Проблемы свободы творчества, от которых страдает душа мастера, этот читатель воспринимает тоже в пересказе – в художественном изложении Коровьева и исходя из собственного заключения о правдивости этого пересказа. Все мы воспринимаем роман исходя из собственной оценки степени допустимости присутствия истины и лжи в творчестве поэта. Бог дал поэту способность к творчеству, но мотивировать его труд может, как видим, кто угодно и что угодно, например, страсть к красивой женщине, как это происходит в романе «Мастер и Маргарита». Она молит, буквально требует от мастера закончить роман. Во имя их пылкой и нежной страсти.
Так повествует об этом Коровьев. Она добивается от мастера согласия. Мастер в нерешительности, Он, кажется, догадывается, он понимает, кому именно он дает согласие. И это не Маргарита. Это оппонент совести. Он догадывается, что в его романе не всё – правда, что в этой правде, к которой он так стремился, каким-то непонятным для него образом заложено разрушение, скрытая редукция сознания. Но он смертельно устал, он жаждет покоя. Мастер сжигает роман. Он примиряется с забвением.
Фактически, мастер побеждает ложь, уничтожив её плод – роман, но духовно – он опустошен, он сломлен, он выбрал тьму. Тьма долгими ночами нашептывала, а порой, и диктовала ему образы романа и интерпретацию Великих событий начала Новой эры. Причем, мы с вами не понимаем в действительности о каком романе речь: о романе мастера или о романе Булгакова. Кто из них слушал Тьму? Кто стоит перед проблемой выбора? Кто не узнаёт реальности правды?
Обратите внимание на то, в каком карикатурном свете предстают пред нами литераторы – творцы советской эпохи – идейные враги мастера. Как ненавидят их наши «страдальцы за художественную правду, за свободу творчества» – мастер и Маргарита. На протяжении всего прочтения романа симпатии неискушенного читателя, вне всякого сомнения, принадлежат именно нашим влюблённым.
Но историческая правда – реальность революционного бытия оказывается на стороне тех «злодеев», которые по идеологическим соображениям отказываются печатать роман, полный лживых образов. Добро и зло в романах перевернуты и поставлены с ног на голову оценкой повествователя – Коровьева, и оценкой другого рассказчика – профессора черной магии. Очень сложно понять и принять такую сложную систему ложного романа в ложном пересказе романа, к которой нас подводит В.А. Казаровецкий.

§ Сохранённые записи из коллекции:

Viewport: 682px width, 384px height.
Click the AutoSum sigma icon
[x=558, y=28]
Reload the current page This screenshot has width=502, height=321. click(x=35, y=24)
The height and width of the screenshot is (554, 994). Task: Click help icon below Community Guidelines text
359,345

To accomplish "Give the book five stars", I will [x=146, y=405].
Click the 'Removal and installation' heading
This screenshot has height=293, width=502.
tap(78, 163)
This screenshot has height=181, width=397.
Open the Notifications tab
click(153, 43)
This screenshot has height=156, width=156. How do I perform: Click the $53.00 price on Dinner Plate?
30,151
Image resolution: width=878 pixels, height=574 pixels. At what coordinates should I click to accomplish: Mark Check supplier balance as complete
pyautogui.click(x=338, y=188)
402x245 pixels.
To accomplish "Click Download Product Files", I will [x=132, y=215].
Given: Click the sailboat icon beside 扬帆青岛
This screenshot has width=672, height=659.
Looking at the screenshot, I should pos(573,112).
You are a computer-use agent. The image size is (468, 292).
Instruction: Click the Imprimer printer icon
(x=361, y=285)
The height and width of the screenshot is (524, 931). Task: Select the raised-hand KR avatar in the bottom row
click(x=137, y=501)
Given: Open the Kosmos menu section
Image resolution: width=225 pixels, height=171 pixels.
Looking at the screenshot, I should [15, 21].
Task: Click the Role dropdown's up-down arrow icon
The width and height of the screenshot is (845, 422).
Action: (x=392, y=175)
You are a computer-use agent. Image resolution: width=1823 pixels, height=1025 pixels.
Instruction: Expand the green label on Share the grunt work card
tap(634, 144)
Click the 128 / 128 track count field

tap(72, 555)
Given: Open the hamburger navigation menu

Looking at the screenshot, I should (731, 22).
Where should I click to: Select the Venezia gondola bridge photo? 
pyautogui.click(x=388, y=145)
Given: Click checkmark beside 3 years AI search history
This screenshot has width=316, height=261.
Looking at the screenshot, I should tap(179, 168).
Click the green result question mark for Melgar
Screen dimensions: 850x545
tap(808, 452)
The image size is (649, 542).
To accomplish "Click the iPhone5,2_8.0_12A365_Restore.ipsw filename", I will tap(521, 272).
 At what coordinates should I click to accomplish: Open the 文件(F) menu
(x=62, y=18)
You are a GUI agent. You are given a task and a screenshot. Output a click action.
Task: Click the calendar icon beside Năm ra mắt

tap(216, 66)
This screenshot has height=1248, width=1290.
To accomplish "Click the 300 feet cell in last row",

§ Что нужно сделать:
1. Выпишите из отрывка о романе «Мастер и Маргарита» все вопросительные предложения в том порядке, в каком они в нём стоят.
2. Продолжите рассуждение отрывка о романе «Мастер и Маргарита» после его последнего предложения.

§ Итоговые результаты:
1.
1. Кто из них слушал Тьму?
2. Кто стоит перед проблемой выбора?
3. Кто не узнаёт реальности правды?

2.
Дионисий Каптарь буквально в двух словах возвращает нам уверенность, напоминая известную истину, что сатана – отец лжи. Это аксиома. Следовательно, всё, что исходит от него или от него свиты – лживо от начала и до конца. Мы видим, как на наших глазах Дионисий применяет тот старый добрый православный метод – духовное видение – отделение света от тьмы. И сразу всё становится на свои места.
Владимир Абович анализирует литературу с помощью экстралингвистических категорий: исторической логики, морально-этических принципов эпохи, политического и духовного давления эпохи на творческую личность, психологию творчества, увязывая их в общий узел с литературоведческими методами анализа, методом делегирования авторства персонажу, и получает четкий логический результат, очень похожий на правду.
Однако для истинности его теории, как наглядно показал Дионисий Каптарь, в его палитре явно не хватает духовных ориентиров, на которые всегда ориентируются читатели. Читатель будущего, если у него возникнет желание прочесть ту или иную книгу, будет читать её наедине, ориентируясь на собственное интуитивно оценочное чувство добра и зла. И от того, насколько он, читатель, будет чист сердцем или горд душой, зависит его интерпретация произведения. Способен ли будет он, настроится на одну волну с Пушкиным, Булгаковым или с воландом зависит не от нашего с вами переживания и не от способа прочтения литературно-нравственных загадок нашей сиюминутной эпохи.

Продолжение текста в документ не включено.